The bedside table clock shows it’s almost ten in the morning.

I stretch my arms over my head before making my way over to the bathroom, starting the shower before brushing my teeth.

I take a shower and then brush out my hair before walking to my closet and grabbing a pair of sage-green linen pants with an elastic waist and a white sleeveless button-down shirt that has a scoop neckline, something Trent would never approve of.

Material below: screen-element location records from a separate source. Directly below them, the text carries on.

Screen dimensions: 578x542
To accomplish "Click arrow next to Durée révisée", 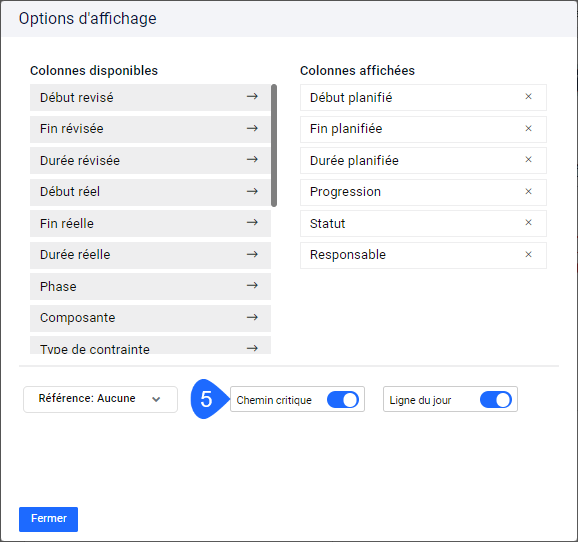I will pos(252,160).
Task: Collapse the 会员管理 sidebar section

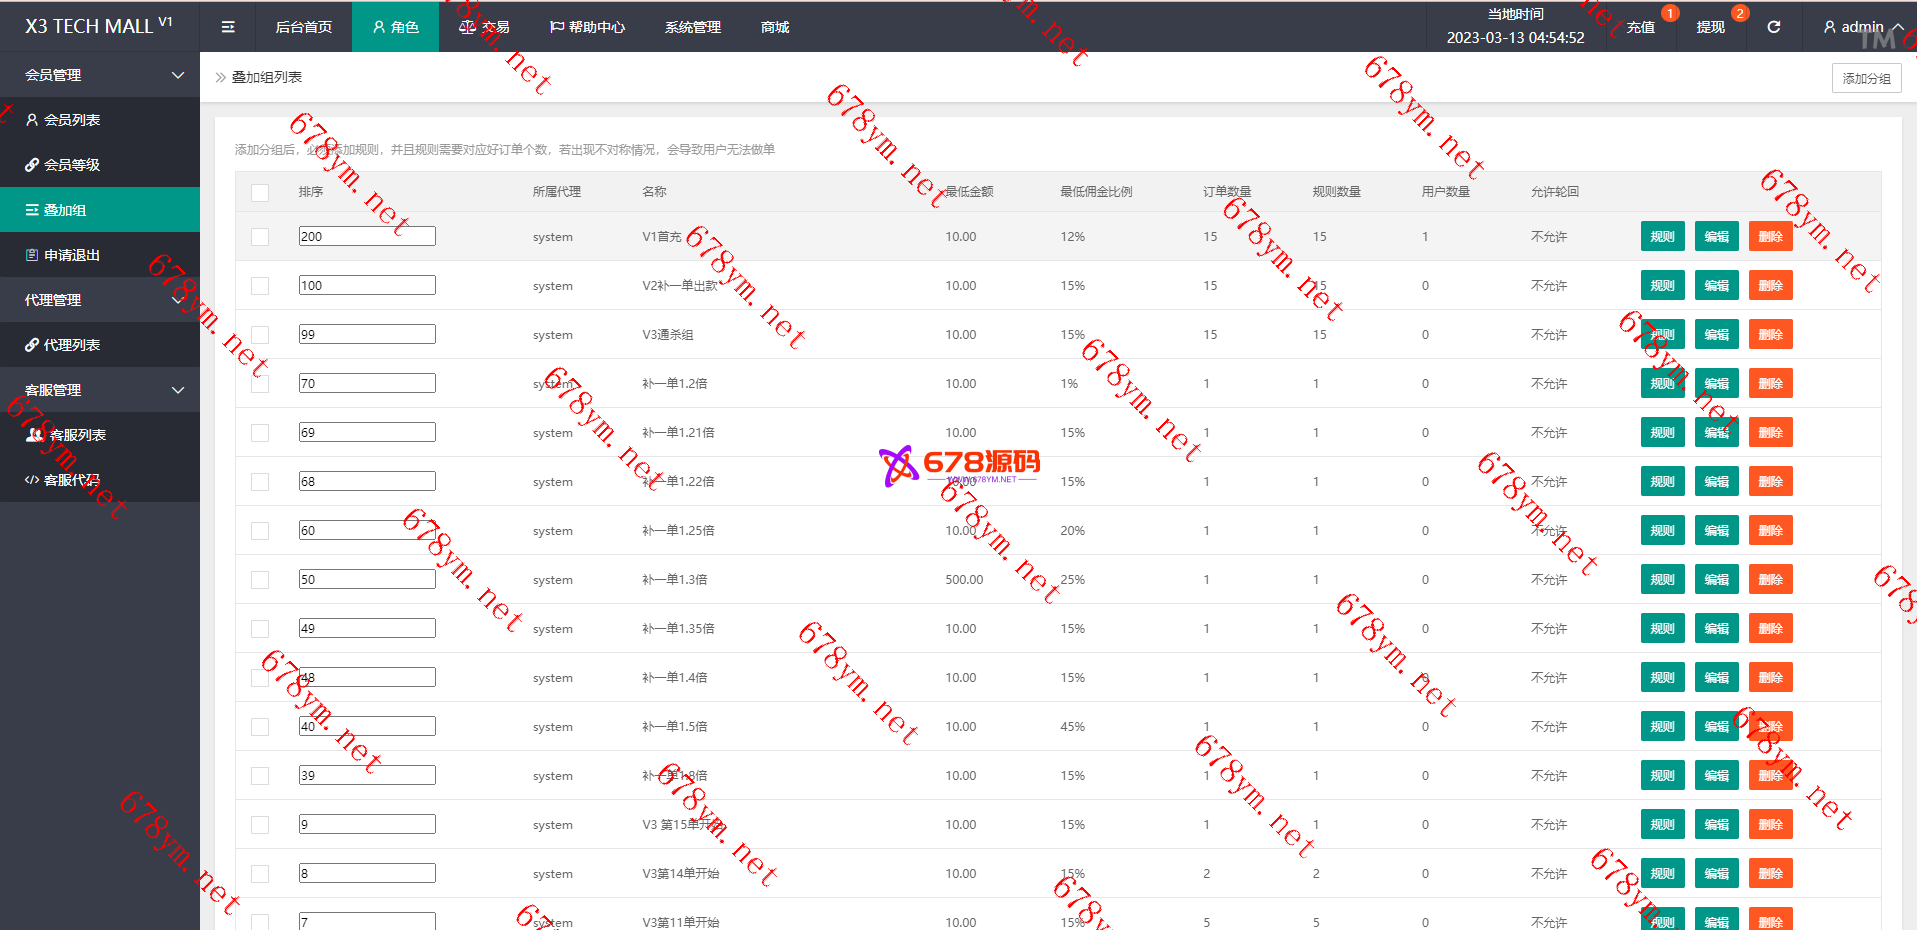Action: (x=178, y=75)
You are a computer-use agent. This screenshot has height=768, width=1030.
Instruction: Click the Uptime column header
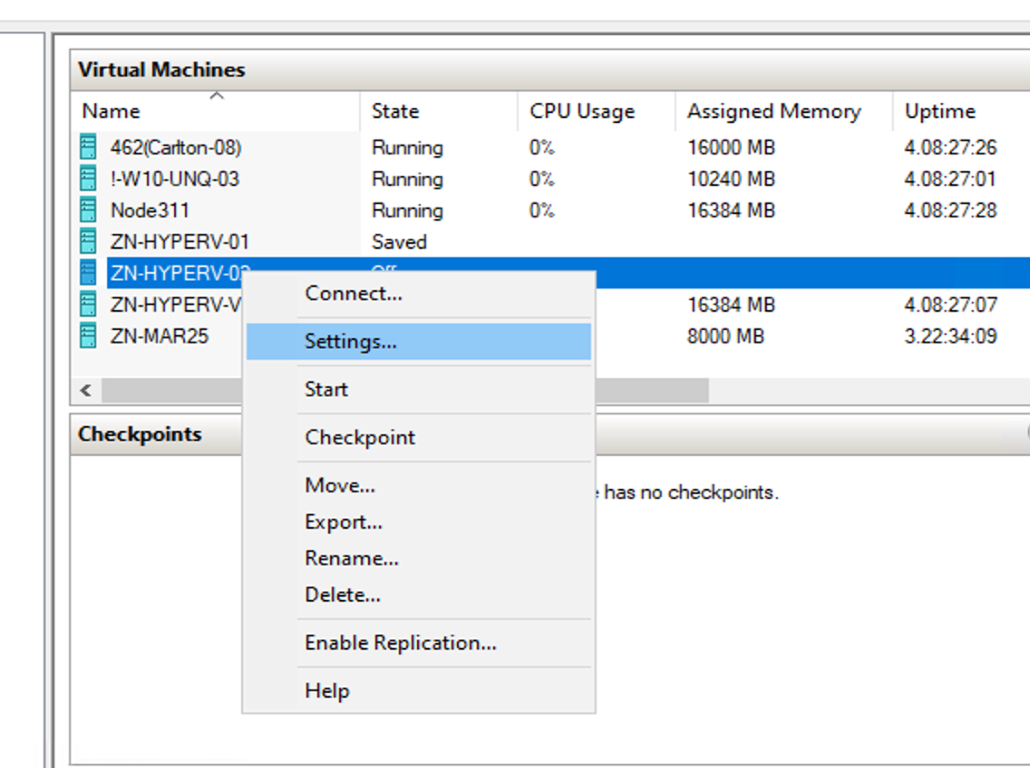[x=939, y=112]
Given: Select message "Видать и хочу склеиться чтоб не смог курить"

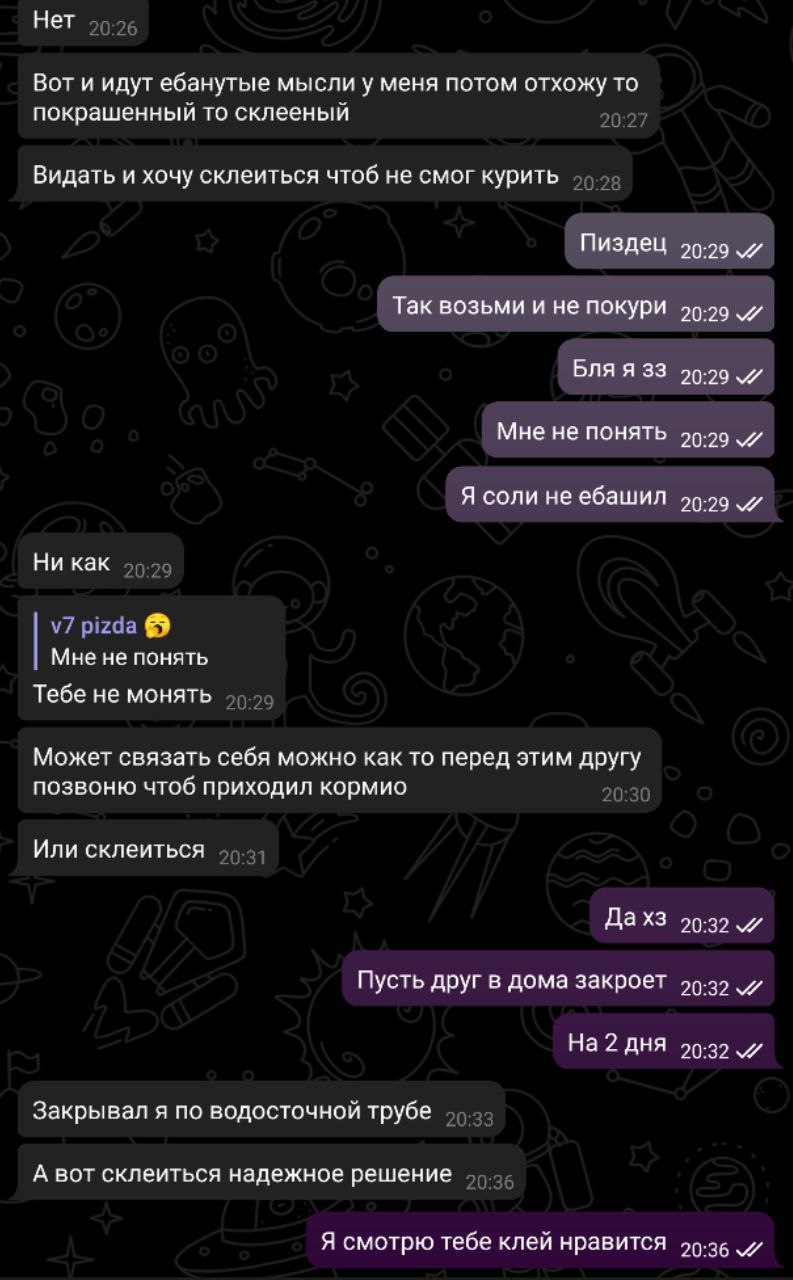Looking at the screenshot, I should pos(325,176).

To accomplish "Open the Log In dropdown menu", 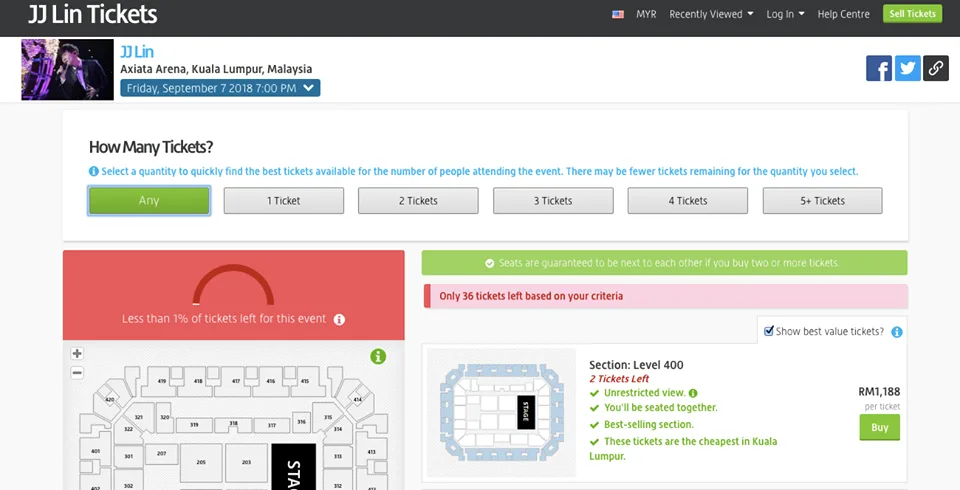I will (785, 14).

I tuck the front of the shirt in before I walk over and make the bed and open my door.

I look over at the nursery and see the door is open, and so are the shades, before walking down the steps to the kitchen. I walk in, finding Ariella sitting on one of the stools at the island with the highchair beside her.

“Good morning,” I say cheerfully, walking in and starting my coffee before going over to the highchair.

Jagger has his hands up and is moving them excitedly in a circle. “Good morning, sweet boy.” I bend to kiss his blondish-brown hair. “How did we sleep?” I look over at Ariella, who picks up her cup of coffee and brings it to her mouth.

“After you put him down, he just woke up,” she tells me and I smile. “I call that a good stretch, don’t you?”

“He wore himself out.” I walk back to the coffee machine and grab my cup while I walk over to the fridge to grab the milk. Not almond milk for me, straight-up cow’s milk. “Do you want me to make you something for breakfast?” I ask her as I pour the milk into the cup.

“You have to stop acting like you are my personal chef,” she hisses. “You don’t have to always cook for me.”

I snort as I grab my cup of coffee and take a sip. “How about I make some sausage and eggs on English muffins?”

“I want to say no, but I have literally no energy to get up and cook.”